Focused on population wellbeing and health equity across the whole community, the final paper presents findings from a novel studio pilot study based on a ‘scholar-in-residence’ model. The paper, in many ways, epitomises some of the ways in which built environment education is expanding, necessitating new combinations of skills and knowledge (see also CitationEllis et al., 2008). In their discussion, Marcus Grant, Elena Marco, Paul Pilkington and Sarah Burgess, all based at the University of the West of England, Bristol in the UK, outline a growing concern with health inequalities in the built environment, explain the rationale for an interdisciplinary approach, and advocate an applied and integrative mode of learning to understanding the determinants of health. Building on ‘Artist in Residence’ schemes, the concept of the ‘Public Health Residency’ was designed incrementally and as a first step to fostering transdisciplinary learning. The study explains how access to a public health practitioner affords students alternative opportunities to engage with interdisciplinary enquiry and to connect a range of built environment and design issues that affect public health and wellbeing. Based on the research findings, the pilot indicates that the learning benefits and added value of such an inter-disciplinary approach extend well beyond the students to the health practitioner and tutors. The initiative clearly raises a raft of new issues, such as how to fund innovative teaching approaches and how to create opportunities that allow for unanticipated learning outcomes amongst all those engaged in the learning environment.
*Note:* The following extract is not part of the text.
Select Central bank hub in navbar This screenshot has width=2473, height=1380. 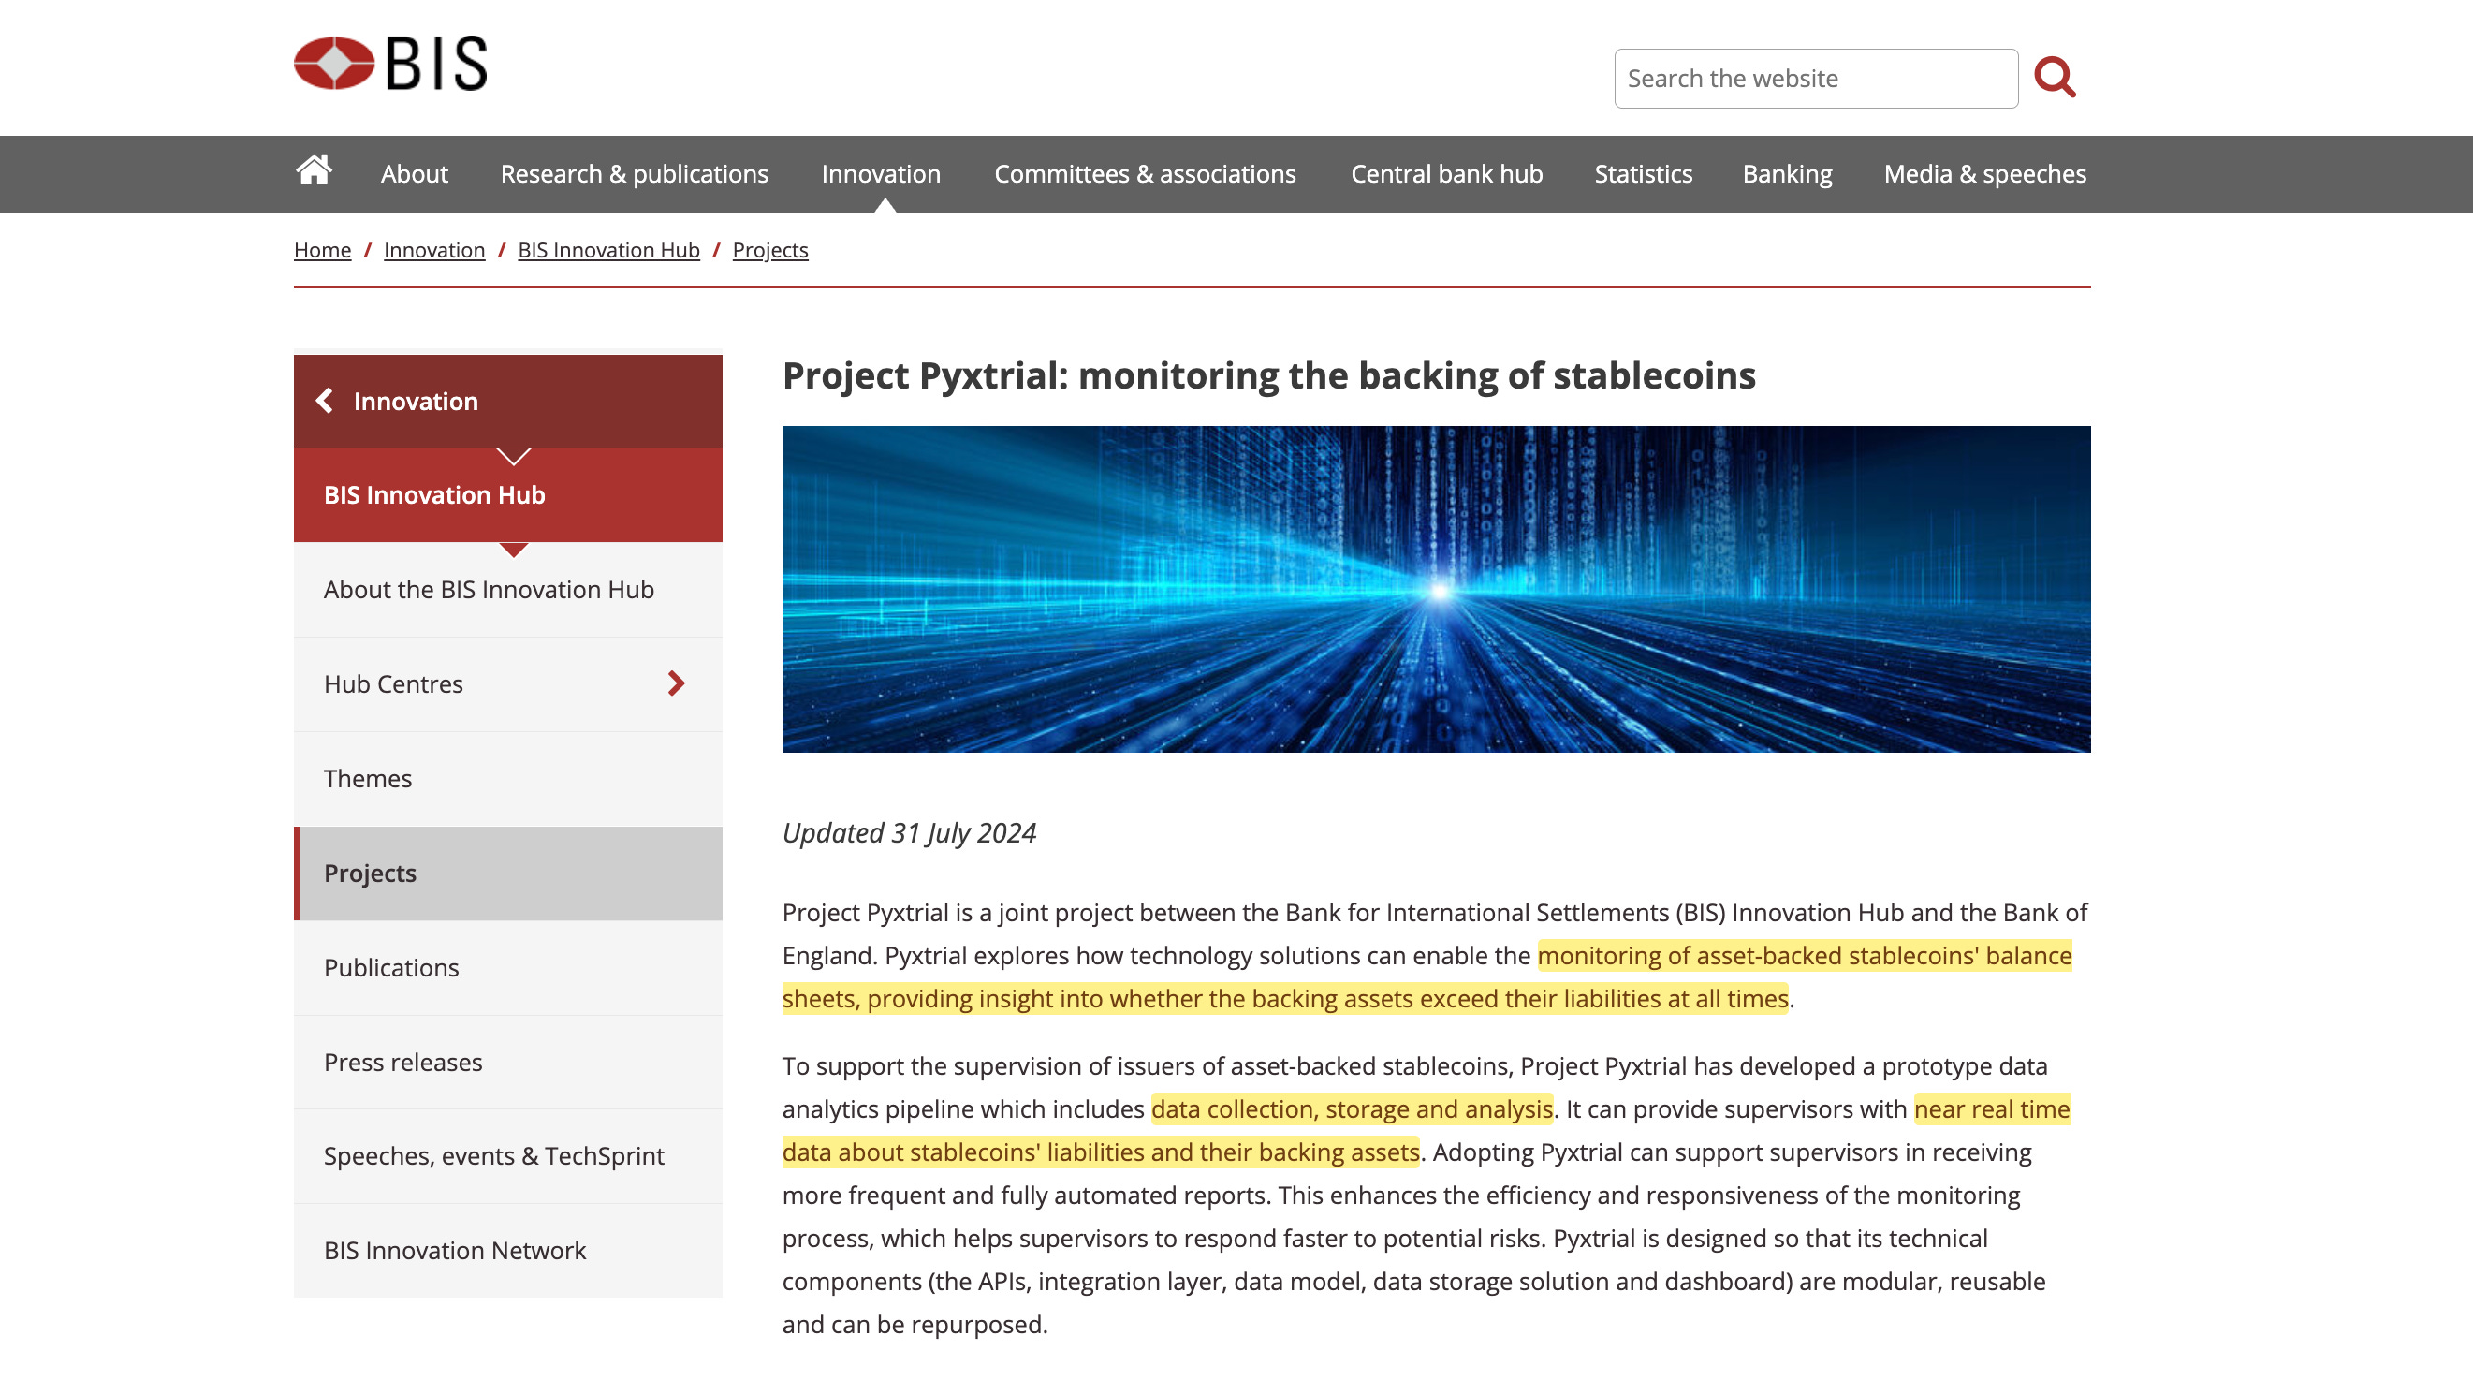tap(1446, 174)
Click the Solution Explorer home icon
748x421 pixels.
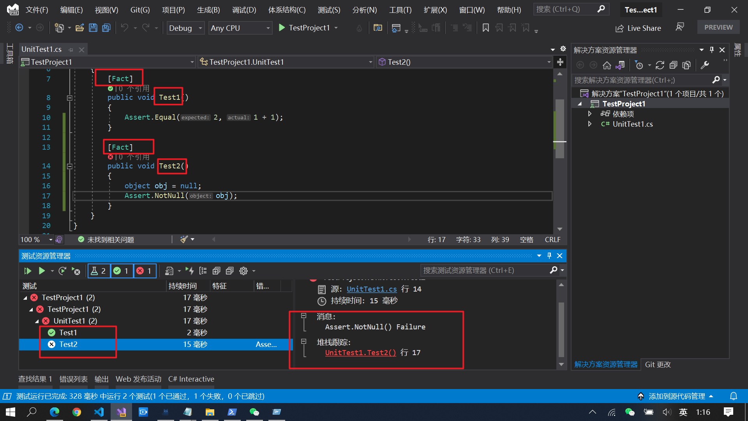607,65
Taken together, the papers in this issue serve to emphasise that interdisciplinarity, innovation and integration remain critical for those working in the built environment and that the nature of the (sub-)disciplines involved are certainly not pre-determined. As demographic profiles change, the realities of a new environmental determinism take hold, economic disparities become more evident, and technologies continue to proliferate, both the form and function of education in the built environment will need to change and adapt, necessitating new pedagogies, new curricula and further opportunities for sharing research and for exchanging ideas about theory and practice. Moreover, it is evident that there is the potential for expanding the learning opportunities afforded by ‘town-gown’ relations and new tutor-practitioner-student dynamics to be explored. As this issue demonstrates, exchanging these ideas across international borders can but strengthen the pool of knowledge from which we can all draw.

The prospects for JEBE are very good.